23 Heshvan 5780‎ | 21 novembre 2019

Le lycée musulman Averroès condamné par la justice

Début février, le tribunal de Nanterre (Hauts-de-Seine) a blanchi le professeur de philosophie Soufiane Zitouni, poursuivi pour diffamation après avoir signé une tribune dans le quotidien Libération contre le lycée musulman Averroès de Lille (Nord), où il enseignait avant son licenciement. Il y dénonçait l’antisémitisme régnant dans l’établissement, pourtant considéré comme un modèle en matière d’intégration républicaine, de pédagogie innovante et de défense d’un islam tolérant. Soufiane Zitouni accusait le lycée de « dérives salafistes ».
« Le jugement montre que je ne suis pas un affabulateur comme l’ont prétendu les dirigeants d’Averroès, souligne le professeur. Ces gens-là veulent instrumentaliser la justice pour faire avancer leurs idées. Ceux qui ne pensent pas comme eux sont de plus en plus attaqués. »
Dans ses attendus, le tribunal – qui a condamné les plaignants aux dépens, autrement dit aux frais de procédure – estime que « le double langage et la confusion entre religion et éducation dénoncés par Soufiane Zitouni sont constitués. Celui-ci n’a fait qu’exercer sa liberté d’expression et d’opinion ».

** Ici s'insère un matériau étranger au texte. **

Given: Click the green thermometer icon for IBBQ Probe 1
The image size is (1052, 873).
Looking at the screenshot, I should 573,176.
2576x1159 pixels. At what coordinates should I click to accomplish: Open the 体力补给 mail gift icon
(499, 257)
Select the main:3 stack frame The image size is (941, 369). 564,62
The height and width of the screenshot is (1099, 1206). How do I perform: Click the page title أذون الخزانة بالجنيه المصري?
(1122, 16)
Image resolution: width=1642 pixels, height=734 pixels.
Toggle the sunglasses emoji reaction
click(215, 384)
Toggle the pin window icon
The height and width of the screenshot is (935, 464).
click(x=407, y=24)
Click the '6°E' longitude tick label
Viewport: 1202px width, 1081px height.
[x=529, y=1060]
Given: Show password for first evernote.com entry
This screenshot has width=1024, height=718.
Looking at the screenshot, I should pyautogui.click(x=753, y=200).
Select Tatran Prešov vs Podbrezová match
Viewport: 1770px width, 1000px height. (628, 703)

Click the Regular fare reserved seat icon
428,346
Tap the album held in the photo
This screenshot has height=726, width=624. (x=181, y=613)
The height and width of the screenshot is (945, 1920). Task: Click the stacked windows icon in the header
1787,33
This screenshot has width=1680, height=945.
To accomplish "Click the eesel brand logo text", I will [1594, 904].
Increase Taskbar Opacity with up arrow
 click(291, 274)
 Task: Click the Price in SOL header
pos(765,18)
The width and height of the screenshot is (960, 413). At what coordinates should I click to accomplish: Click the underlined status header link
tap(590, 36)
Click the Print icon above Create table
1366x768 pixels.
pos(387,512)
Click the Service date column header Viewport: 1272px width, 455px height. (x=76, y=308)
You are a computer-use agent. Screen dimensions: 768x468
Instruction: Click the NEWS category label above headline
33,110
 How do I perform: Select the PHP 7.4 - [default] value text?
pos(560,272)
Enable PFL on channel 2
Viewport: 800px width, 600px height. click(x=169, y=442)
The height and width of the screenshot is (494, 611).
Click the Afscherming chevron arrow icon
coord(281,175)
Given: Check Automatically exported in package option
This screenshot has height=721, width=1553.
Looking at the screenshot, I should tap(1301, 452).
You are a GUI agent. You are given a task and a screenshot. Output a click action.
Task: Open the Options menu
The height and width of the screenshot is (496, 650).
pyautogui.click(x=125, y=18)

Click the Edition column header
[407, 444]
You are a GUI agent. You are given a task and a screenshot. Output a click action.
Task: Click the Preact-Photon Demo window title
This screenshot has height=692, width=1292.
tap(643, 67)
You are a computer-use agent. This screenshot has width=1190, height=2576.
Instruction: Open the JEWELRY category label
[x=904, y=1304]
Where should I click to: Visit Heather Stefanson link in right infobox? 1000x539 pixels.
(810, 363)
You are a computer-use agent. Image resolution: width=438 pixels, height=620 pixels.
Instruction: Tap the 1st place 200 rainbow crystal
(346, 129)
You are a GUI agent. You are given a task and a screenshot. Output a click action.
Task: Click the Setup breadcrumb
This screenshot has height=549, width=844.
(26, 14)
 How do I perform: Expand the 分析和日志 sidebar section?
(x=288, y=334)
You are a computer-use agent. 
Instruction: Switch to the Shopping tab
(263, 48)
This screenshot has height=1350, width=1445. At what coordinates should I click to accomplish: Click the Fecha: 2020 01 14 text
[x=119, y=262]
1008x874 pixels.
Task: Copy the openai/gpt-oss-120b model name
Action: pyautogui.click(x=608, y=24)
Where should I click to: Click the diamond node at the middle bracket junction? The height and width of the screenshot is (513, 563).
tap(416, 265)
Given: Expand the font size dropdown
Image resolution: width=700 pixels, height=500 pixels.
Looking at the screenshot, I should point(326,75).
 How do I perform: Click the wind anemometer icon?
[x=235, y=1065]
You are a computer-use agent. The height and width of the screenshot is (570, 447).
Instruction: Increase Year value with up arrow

L’intéressé avait tout de même été condamné pour injure et diffamation non publique dans un autre procès contre les responsables du lycée confessionnel lillois. A l’origine de la plainte : un mail expédié à ses ex-collègues. Il y traitait notamment l’établissement de « nid de vipères hypocrites ». Cette décision à son encontre est examinée actuellement par la Cour de cassation.